Wil didn’t realise he’d been holding his breath until he let it out on a whoosh of relief.
‘Thank you,’ he said.
Now that Georgia was back in his life, he wouldn’t let her go again too easily. No matter what it took.
SO MANY TIMES during the years of her friendship with Wil, Georgia had escaped the city with him to head for the Blue Mountains, west of Sydney, to ride horses or bush walk. Only never with a rearward-facing baby car seat installed in the back seat of Wil’s car. Or four large packets of disposable nappies stacked next to it. ‘Just in case they’re all needed on the way home,’ Wil explained.
Georgia laughed. ‘Unless the baby has a particularly explosive digestive system, I very much doubt that.’
He scowled in a way she well remembered. ‘I told you, I know nothing about babies.’

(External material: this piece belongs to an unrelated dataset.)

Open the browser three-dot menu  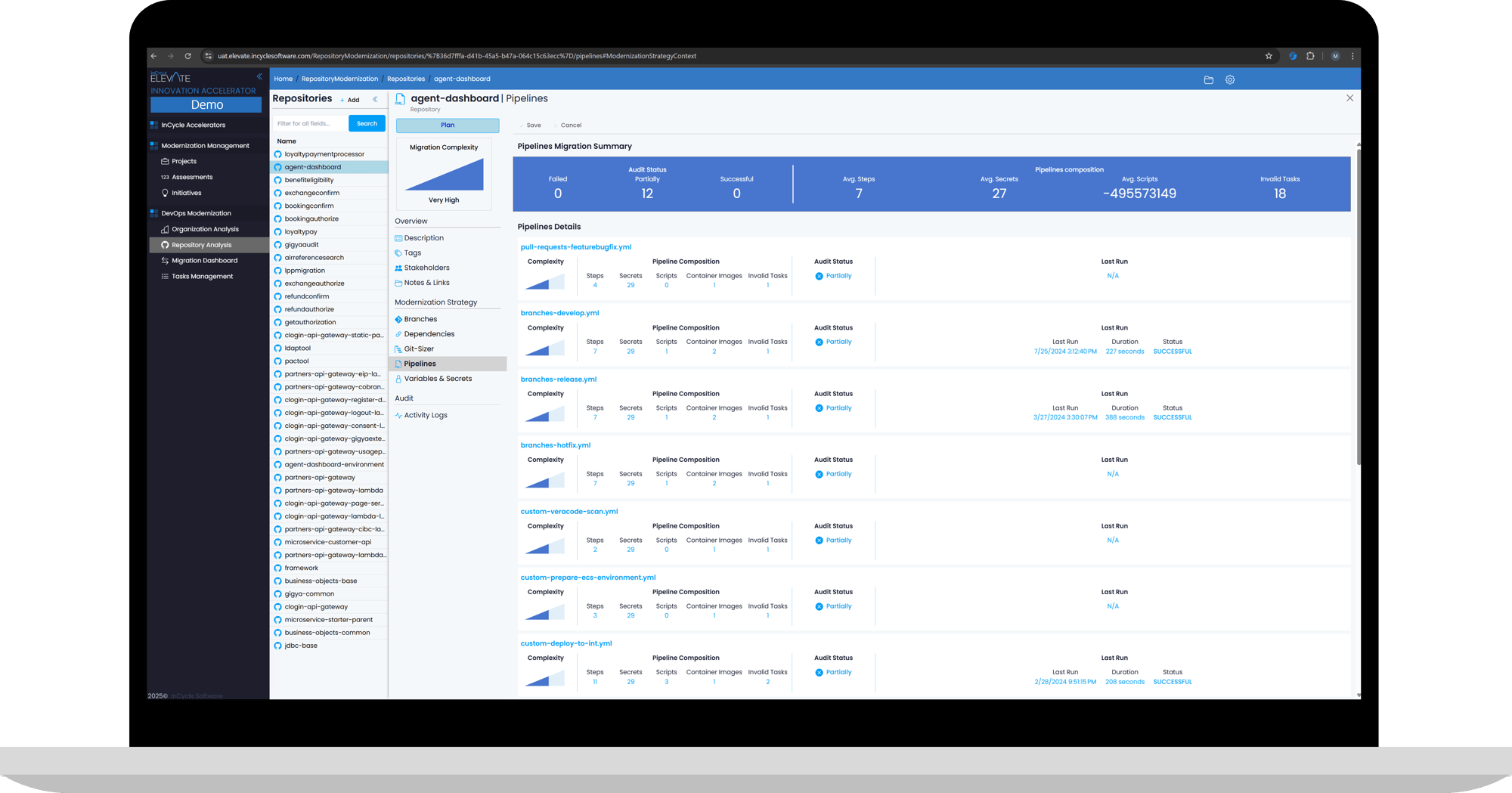(1352, 56)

She almost said, You’ve got a lot to learn. But Wil seemed only too aware of that. She almost asked if he was nervous about collecting the baby, but the tight set of his jaw and the way his hands gripped the wheel so his knuckles showed white gave her the answer.

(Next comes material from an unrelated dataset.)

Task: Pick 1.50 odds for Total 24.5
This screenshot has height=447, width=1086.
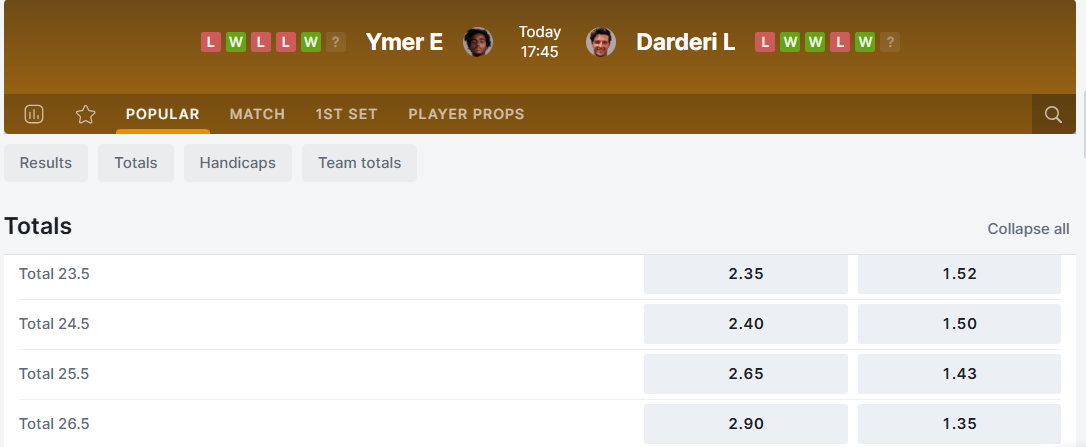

‘You’ll learn quickly,’ she said instead, making it her mission to encourage and support him as she’d always done as his friend. And avoid jokes about dirty nappies. He was facing completely new territory without much of a map to guide him. She fought the urge to reach out and place her hand over his to reassure him, but that had never been the way with them. No touching.
‘I guess I’ll have to,’ he said.
Her friend had come back so unexpectedly into her life. She was churning with curiosity about what had happened in the two years since she had seen him. So many questions clamoured to be asked. But now wasn’t the time to ask them.
Wil was essentially a very private person. It took time for him to confide in his friends. Things must have ended badly for him to have been so estranged from Angie he hadn’t even known she was pregnant.